# Exercise
Repeat, exactly as written, the lines of the records below from the first through the line with "Сотрудничество (597, 47)", but none past it.

# Exercise inputs

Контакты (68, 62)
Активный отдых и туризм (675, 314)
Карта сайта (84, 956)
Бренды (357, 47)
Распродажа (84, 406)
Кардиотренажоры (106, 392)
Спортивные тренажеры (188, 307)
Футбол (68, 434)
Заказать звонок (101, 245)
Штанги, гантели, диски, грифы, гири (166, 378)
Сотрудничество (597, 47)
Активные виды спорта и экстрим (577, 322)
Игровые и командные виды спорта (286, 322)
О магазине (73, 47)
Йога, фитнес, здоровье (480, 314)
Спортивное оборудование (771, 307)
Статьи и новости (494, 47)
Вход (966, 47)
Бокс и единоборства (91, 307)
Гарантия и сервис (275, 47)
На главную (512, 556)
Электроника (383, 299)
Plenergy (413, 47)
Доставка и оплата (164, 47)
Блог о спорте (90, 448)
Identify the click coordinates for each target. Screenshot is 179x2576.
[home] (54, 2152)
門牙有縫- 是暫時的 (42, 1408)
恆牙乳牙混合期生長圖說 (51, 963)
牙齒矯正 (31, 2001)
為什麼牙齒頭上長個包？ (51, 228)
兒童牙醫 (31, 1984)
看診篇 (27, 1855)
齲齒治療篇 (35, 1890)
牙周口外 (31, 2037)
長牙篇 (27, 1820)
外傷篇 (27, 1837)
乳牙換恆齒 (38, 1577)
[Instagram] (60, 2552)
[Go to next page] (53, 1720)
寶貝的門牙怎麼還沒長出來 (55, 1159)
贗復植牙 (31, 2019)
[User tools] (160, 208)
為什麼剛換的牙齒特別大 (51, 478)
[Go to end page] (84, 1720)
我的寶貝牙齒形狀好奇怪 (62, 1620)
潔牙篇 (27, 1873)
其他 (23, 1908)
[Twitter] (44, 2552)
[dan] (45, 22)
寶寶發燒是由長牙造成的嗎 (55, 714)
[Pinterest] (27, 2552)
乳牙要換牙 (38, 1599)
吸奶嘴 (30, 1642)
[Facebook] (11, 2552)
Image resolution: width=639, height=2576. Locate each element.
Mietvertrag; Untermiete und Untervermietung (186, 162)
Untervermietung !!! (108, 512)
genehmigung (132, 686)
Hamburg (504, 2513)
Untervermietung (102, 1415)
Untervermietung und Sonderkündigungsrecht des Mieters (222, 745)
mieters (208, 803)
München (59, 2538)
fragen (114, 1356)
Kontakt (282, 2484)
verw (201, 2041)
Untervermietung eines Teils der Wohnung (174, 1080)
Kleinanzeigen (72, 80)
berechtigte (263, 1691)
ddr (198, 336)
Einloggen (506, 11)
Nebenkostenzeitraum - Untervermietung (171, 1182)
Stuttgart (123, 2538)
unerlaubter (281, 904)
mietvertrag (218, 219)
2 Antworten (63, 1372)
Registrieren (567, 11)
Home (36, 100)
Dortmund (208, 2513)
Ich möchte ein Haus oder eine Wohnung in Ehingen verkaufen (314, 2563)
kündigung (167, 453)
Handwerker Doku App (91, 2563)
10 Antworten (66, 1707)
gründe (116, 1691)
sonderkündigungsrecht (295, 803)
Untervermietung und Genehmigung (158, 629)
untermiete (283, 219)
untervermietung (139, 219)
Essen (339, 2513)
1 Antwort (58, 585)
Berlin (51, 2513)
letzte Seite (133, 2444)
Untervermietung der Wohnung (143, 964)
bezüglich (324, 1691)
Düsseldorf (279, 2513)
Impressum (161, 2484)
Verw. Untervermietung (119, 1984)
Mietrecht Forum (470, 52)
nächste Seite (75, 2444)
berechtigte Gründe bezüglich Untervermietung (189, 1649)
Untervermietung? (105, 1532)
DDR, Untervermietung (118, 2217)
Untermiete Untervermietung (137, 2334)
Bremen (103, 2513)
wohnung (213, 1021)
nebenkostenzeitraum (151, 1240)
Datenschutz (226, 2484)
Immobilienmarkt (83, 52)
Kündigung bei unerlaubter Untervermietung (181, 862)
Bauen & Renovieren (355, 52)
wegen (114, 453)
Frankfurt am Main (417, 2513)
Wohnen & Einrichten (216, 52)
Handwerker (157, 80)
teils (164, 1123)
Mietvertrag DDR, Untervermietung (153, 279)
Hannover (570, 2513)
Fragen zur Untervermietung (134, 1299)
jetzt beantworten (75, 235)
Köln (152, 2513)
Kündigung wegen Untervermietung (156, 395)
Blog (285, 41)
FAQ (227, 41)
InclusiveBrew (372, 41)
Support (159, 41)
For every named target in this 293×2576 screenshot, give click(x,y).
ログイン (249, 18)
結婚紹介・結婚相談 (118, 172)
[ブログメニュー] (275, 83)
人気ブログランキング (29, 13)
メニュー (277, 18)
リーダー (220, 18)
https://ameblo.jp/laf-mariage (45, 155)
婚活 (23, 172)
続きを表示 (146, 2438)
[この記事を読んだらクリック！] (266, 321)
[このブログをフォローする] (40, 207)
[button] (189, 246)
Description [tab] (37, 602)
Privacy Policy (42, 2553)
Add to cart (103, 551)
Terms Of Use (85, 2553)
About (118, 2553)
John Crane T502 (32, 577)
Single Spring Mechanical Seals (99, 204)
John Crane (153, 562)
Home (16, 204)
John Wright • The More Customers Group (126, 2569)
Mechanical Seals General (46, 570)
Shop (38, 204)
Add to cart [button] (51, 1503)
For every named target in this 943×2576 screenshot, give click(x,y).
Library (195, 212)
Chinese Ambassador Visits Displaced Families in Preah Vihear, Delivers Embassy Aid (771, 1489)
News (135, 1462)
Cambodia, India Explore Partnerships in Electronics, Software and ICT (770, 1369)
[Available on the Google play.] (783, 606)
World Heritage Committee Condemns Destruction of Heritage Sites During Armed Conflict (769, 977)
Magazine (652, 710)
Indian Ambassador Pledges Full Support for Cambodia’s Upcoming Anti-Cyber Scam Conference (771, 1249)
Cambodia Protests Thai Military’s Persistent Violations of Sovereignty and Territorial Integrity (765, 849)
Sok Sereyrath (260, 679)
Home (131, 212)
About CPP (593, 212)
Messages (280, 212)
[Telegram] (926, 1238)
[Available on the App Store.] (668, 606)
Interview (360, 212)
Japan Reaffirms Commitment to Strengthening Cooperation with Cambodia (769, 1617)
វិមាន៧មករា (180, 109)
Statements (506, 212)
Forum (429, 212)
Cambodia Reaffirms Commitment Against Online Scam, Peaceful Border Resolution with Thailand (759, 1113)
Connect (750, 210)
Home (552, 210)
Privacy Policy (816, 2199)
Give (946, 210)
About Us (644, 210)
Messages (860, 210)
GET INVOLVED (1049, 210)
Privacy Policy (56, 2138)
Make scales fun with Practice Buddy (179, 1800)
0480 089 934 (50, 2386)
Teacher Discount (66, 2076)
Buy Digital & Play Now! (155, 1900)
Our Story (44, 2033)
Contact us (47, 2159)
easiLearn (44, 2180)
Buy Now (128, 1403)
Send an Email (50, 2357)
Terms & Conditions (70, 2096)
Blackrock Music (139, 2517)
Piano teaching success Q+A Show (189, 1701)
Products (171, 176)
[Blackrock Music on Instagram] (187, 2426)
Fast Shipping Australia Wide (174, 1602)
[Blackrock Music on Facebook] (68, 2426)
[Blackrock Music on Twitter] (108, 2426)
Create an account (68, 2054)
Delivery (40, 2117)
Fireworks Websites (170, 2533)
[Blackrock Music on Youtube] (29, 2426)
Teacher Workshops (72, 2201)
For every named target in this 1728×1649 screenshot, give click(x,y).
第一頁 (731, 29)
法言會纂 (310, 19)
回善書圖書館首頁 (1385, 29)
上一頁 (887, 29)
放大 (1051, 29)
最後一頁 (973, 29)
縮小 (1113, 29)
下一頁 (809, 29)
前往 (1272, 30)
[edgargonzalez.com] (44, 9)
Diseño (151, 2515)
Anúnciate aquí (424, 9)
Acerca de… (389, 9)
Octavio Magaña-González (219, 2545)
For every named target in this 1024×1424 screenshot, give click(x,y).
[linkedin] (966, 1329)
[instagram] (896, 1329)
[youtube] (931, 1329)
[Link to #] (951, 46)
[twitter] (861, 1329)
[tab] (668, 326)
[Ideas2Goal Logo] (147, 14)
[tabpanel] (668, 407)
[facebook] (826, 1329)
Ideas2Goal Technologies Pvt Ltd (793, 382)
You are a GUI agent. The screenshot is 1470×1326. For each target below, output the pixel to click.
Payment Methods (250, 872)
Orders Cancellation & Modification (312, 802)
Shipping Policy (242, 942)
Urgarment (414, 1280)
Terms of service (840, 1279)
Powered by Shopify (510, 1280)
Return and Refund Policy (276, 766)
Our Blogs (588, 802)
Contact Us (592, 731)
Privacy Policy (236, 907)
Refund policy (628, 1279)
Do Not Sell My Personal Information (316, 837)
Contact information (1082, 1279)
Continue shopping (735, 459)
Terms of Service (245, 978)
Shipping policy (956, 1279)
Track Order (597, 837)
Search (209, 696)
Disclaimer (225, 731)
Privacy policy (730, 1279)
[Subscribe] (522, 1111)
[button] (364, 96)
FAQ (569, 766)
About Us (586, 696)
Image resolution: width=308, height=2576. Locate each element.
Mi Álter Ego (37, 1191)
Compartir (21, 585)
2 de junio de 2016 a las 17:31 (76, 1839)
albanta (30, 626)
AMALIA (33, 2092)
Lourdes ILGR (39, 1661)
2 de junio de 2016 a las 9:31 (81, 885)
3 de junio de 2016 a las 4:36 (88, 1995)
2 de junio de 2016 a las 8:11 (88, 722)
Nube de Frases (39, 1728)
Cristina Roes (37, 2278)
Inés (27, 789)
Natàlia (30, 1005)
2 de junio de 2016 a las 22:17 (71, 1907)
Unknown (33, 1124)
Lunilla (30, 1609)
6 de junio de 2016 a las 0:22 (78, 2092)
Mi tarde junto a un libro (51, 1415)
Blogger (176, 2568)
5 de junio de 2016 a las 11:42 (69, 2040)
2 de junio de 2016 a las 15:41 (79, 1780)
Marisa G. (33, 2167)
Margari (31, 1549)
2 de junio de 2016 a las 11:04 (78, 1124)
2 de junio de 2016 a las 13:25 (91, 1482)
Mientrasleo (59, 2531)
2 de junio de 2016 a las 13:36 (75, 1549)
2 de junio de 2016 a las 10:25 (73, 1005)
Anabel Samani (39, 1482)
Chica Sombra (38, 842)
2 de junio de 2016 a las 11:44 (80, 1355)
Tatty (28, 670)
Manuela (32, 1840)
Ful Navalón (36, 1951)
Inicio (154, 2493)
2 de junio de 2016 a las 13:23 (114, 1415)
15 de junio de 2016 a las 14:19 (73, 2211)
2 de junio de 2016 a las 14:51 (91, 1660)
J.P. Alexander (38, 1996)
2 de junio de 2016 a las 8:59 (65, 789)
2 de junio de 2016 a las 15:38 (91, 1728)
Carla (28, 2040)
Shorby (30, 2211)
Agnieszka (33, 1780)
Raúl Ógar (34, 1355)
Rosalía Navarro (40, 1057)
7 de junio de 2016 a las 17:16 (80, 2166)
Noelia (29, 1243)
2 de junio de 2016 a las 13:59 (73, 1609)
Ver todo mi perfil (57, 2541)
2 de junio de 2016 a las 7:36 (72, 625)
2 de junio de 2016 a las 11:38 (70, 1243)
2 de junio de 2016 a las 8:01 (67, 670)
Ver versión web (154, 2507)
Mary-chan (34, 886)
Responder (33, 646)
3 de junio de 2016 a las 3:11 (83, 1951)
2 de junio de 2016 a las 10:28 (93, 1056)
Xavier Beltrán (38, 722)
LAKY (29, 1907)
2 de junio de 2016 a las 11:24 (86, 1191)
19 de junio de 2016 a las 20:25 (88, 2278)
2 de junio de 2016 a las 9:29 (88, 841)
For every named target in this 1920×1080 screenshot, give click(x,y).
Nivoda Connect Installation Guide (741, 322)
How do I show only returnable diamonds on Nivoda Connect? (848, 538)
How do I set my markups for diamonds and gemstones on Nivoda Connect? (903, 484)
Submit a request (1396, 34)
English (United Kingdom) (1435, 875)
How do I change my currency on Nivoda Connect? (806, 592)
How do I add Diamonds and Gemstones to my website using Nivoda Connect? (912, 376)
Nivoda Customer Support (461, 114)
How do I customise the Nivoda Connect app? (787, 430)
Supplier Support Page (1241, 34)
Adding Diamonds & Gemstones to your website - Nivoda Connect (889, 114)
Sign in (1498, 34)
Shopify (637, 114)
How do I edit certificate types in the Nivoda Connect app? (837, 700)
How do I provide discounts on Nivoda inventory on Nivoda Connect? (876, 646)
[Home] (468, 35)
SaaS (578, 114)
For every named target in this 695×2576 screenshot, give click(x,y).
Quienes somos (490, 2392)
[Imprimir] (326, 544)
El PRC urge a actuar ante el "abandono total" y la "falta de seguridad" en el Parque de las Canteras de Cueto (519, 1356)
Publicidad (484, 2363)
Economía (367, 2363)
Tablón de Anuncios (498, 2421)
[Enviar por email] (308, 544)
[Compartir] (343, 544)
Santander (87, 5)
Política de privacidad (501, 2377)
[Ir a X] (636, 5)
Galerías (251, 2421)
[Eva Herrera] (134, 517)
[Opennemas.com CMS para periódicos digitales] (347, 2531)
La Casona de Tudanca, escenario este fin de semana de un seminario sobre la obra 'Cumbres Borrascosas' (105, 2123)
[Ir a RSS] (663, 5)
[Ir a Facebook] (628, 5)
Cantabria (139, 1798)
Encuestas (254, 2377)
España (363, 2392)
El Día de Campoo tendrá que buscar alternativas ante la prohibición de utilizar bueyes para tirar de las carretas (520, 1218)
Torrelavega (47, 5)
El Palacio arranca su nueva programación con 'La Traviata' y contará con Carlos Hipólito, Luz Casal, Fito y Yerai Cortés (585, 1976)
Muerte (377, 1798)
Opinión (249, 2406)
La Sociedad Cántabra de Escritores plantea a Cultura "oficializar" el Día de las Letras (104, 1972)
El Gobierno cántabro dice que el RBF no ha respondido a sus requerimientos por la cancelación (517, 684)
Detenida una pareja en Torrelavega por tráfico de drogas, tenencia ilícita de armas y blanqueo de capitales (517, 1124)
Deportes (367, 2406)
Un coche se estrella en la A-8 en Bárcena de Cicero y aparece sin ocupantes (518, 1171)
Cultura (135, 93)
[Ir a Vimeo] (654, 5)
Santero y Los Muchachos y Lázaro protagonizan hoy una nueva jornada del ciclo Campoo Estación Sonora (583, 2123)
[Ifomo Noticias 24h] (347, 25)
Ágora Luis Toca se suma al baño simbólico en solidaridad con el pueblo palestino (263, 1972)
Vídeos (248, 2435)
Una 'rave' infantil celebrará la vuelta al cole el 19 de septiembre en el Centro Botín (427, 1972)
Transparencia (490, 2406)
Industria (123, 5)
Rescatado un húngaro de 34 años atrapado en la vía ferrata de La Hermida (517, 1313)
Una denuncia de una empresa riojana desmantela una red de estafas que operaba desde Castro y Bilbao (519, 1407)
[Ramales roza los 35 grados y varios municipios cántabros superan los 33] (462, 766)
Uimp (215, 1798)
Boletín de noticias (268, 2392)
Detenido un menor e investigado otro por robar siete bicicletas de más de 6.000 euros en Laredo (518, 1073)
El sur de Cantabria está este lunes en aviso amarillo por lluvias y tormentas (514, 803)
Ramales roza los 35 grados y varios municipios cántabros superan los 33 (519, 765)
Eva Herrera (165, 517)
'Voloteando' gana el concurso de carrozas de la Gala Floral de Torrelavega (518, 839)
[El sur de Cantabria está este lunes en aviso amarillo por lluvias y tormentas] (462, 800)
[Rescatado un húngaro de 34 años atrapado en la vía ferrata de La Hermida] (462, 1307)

# Solution to this exercise
Контакты (68, 62)
Активный отдых и туризм (675, 314)
Карта сайта (84, 956)
Бренды (357, 47)
Распродажа (84, 406)
Кардиотренажоры (106, 392)
Спортивные тренажеры (188, 307)
Футбол (68, 434)
Заказать звонок (101, 245)
Штанги, гантели, диски, грифы, гири (166, 378)
Сотрудничество (597, 47)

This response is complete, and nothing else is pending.